The previous hottest Christmas Day in an Australian capital city was 42.1°C in Adelaide in 1888, but then Stevenson Screen's weren't widely used yet and so such a record is not directly comparable to modern times.
Today, there is a chance that it could be even hotter than yesterday. Perth's hottest December day on record was Boxing Day 2007 in which temperatures reached 44.2°C at the official Perth Metro station.

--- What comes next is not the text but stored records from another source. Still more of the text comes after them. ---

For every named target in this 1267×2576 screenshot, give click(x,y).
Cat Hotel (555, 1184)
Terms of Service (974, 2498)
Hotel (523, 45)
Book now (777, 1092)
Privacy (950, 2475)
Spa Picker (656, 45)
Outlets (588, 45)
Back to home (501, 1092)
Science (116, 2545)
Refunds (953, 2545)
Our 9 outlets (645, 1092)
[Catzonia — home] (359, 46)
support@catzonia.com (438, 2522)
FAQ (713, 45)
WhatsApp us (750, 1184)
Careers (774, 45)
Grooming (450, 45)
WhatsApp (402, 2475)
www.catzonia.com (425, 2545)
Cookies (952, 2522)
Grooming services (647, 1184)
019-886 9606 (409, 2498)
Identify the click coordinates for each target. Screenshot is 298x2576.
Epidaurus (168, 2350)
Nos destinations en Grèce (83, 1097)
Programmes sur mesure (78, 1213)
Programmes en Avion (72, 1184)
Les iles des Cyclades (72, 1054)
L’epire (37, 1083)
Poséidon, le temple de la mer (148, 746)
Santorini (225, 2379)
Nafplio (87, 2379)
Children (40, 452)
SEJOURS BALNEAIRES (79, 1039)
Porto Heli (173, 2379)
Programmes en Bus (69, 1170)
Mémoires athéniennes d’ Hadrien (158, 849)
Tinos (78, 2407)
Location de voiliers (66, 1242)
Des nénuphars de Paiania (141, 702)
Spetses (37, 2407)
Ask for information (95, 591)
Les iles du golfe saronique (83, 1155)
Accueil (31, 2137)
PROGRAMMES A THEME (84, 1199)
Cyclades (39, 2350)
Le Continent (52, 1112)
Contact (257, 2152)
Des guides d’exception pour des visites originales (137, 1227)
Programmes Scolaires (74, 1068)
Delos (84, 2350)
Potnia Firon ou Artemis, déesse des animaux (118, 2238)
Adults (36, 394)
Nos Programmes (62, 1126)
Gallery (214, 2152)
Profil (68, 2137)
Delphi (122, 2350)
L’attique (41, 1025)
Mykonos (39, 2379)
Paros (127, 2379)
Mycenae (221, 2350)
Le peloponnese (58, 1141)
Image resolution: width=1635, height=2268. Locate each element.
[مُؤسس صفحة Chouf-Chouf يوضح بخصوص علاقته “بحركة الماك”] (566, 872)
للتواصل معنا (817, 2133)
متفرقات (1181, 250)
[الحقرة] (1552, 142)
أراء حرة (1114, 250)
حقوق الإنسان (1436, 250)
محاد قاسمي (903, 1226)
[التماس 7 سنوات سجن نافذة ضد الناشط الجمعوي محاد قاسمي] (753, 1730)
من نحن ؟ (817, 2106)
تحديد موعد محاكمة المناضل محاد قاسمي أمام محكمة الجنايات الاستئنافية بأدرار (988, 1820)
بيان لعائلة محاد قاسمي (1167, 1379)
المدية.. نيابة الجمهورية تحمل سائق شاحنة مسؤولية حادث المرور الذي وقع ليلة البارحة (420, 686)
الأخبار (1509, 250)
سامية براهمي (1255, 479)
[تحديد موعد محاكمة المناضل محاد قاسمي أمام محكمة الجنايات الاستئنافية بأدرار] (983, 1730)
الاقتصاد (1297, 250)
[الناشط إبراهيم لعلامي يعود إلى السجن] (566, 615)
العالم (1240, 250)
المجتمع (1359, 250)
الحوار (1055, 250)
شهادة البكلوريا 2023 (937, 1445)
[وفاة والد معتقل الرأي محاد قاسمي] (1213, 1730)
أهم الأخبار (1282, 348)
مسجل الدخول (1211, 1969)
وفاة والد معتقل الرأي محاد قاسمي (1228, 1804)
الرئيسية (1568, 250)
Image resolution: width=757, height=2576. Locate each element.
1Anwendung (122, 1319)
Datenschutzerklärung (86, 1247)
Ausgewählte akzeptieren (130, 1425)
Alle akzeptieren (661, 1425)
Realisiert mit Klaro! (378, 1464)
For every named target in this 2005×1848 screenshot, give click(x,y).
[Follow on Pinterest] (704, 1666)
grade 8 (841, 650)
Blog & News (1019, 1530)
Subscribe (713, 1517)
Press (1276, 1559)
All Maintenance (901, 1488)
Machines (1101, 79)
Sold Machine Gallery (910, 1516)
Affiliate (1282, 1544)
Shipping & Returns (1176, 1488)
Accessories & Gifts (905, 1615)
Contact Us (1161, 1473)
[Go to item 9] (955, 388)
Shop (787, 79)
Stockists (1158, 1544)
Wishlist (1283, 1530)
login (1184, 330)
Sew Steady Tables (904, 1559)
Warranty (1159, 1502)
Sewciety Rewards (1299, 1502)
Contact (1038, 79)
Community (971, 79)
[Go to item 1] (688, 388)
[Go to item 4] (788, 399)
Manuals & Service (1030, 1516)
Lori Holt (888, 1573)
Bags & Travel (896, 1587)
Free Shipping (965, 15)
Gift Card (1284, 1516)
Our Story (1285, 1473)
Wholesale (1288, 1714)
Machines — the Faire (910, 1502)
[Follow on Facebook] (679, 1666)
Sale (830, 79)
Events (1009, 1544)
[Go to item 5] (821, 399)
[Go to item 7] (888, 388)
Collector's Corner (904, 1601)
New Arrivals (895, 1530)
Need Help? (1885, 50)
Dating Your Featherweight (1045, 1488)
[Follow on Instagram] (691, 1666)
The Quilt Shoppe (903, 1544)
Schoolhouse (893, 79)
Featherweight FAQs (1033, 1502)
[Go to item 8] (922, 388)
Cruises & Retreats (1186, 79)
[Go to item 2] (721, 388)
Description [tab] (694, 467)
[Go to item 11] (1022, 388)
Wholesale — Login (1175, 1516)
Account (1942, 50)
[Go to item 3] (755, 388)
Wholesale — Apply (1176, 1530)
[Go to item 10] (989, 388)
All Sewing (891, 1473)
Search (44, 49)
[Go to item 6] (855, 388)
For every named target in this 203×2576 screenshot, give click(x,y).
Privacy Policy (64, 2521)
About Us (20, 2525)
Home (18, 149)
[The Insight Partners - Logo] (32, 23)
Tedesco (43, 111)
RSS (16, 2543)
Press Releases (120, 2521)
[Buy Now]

This heat is part of an unusual December heatwave, arguably the worst on record for December. At least 3 consecutive days with maximum temperatures above 40.0°C are expected. Perth's longest December 40+°C spell on record was 3 consecutive days in December 2019. Prior to December 2019, 3 consecutive 40+°C days was underheard of in December. The heatwave is due to a very hot air mass lying over the region with the west trough deepening and lying offshore for several days and an upper level high leading to subsidence heating of the airmass.
Conditions are also extremely bad in terms of bushfires with significant dry easterly winds. The easterlies were particularly strong early on Christmas Day and again at night and continues early today where the strong easterly gradient combined with katabatic effect could lead to gusts in excess of 80 km/h over the hills and foothills. Strong gusts possible again later tonight and early on Monday, with gusts in excess of 75 km/h possible over the hills and foothills. The strong easterly gradient with the west coast trough offshore will keep the sea breeze fairly weak, if it develops today. A weak sea breeze developed yesterdaybut it did not deliver much relief.
Earlier onset of and a more significant sea breeze and the upper level anticyclone being displaced by an upper level trough means that maximum temperatures on Monday and Tuesday would likely be slightly lower, but still very hot.
The heatwave will end mid week as the west coast trough moves inland leading to earlier sea breeze onset and the marine layer advecting over the region.